The petty Gospel of Provincial Rights
Monday, May 12, 2003
The Premier of Alberta warns the federal government to "stay out of our business," while demanding a provincial say in such quintessentially federal business as foreign affairs and international trade. The Premier of Newfoundland demands a constitutional amendment giving his province a share of federal jurisdiction over the fishery. The premiers of Ontario, Quebec, and British Columbia all have their own complaints with Ottawa, and their own agendas.

Observers say federal-provincial relations have hit a new low.

Well, plus ca bloody change.

"Loud sings the little Man of the Province," Stephen Leacock observed, in a 1907 speech to the Empire Club, "crying his petty Gospel of Provincial Rights, grudging the gift of power, till the cry spreads and town hates town and every hamlet of the countryside shouts for its share of plunder and of pelf." Decades later, the great constitutional scholar Eugene Forsey, exasperated by the provinces' unceasing demands, proposed the adoption of a new flag, depicting "10 jackasses eating the leaves off a single maple tree." Provincial politicians with provincial ambitions are one of the great constants of Canadian political life. All that changes is the pretext.

While the last word on Canada's constitution remained at Westminster, the provinces relied on the judicial committee of the Privy Council to rewrite the British North America Act to their advantage, still the most outrageous example of judicial activism in our history. Throughout the nearly 60-year struggle to patriate the constitution, the provinces made their consent conditional on still more concessions of federal powers.

With each new crisis over Quebec, the provinces escalated their demands. Because Quebec had been "excluded" from the 1982 constitution, that somehow became cause for a general emasculation of federal authority, as proposed in the Meech Lake and Charlottetown accords. The referendum scare of 1995 brought forth fresh proposals for the Swissification of Canada, as if to achieve for all provinces what Lucien Bouchard sought for Quebec. Through it all the feds have made a stream of concessions, offering to share powers (e.g. immigration) or to pull out of them altogether (municipal affairs, forestry, etc. etc.), hoping to slake the provinces' thirst for powers, even as it was footing the bill, in some cases, for half their annual budgets.

Fat lot of good it has done. Fed-bashing is built in to the very structure of Canadian politics: as there are 10 provincial governments to one federal, with even the federal opposition parties ever ready to chime in on the provinces' side, the debate is skewed from the start. "Co- operative federalism," as the provinces see it, is like the old Soviet saw of "peaceful coexistence": it only seems to run in one direction. The feds are obliged to co-operate, while the provinces do whatever they like.
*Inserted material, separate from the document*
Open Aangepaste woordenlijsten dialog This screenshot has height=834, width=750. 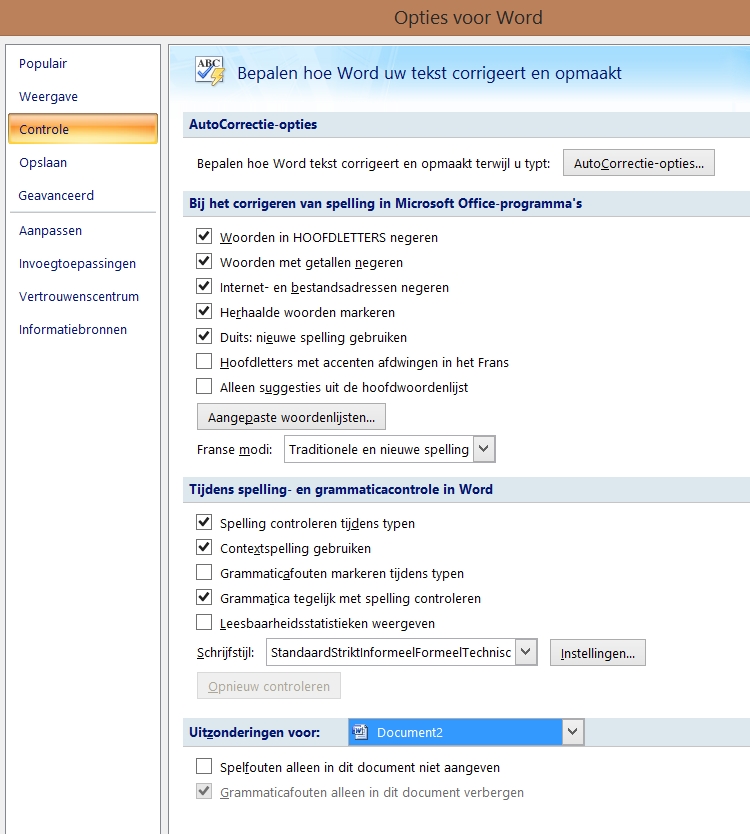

These days alienation is all the rage: Westerners are alienated, Newfoundlanders are alienated, everyone's alienated. I'm not saying they do not have good reason to be. Canada, as I have written many times, is a dysfunctional democracy, especially at the federal level, with too much power vested in the executive, too few checks on the power of the majority and an electoral system that both exaggerates and exacerbates regional divisions. In consequence, the federal government has abused its power from time to time in ways that have been particularly hurtful to regional interests, the National Energy Program being the most notorious example.

Where I differ with the devolutionists is not over the legitimacy of regional grievances -- though we have become past masters in this country at nourishing these -- but their unquestioning acceptance of the premiers' favourite remedy: more powers to the provinces. Take the fishery. There is no doubt that the federal government has disastrously mismanaged the fishery over the years, where the short-term interests of the fishing and related industries and the even shorter-term interests of elected politicians were put ahead of the long-term sustainability of the fish stocks.

But did the affected provinces ever dissent from this course? Did Newfoundland, in particular, ever once call upon Ottawa to stop using unemployment insurance to supplement the incomes of seasonal workers, a practice that has kept many more people in the fishery than could be supported on the stocks alone? As scientists began warning that stocks were running dangerously low, was it one of those urging the federal government to impose earlier, tighter limits on allowable catches? Has it proposed innovative reforms of fishery policy, such as the property-rights-based approach championed by the Atlantic Institute for Market Studies? Or has it, throughout, taken the same politicized, jobs-for-the-boys line as the feds, only with even less willingness to face the facts? To ask the question is to answer it.

In which case, what on earth would be achieved by transferring jurisdiction, in whole or in part, to the province? Why should we assume that a government drawn entirely from within the province will be more willing to take the long view than one elected from across the country? People talk about Iceland, which has done a far better job of managing its fishery, as an example of the benefits of local control. But there's an important difference. Iceland cannot go whining to some other government to bail it out of its policy mishaps. Whereas Newfoundland could fish the seas dry, then insist that Ottawa pay for all those suddenly unemployed fishermen. Come to think of it, that's exactly what they have done.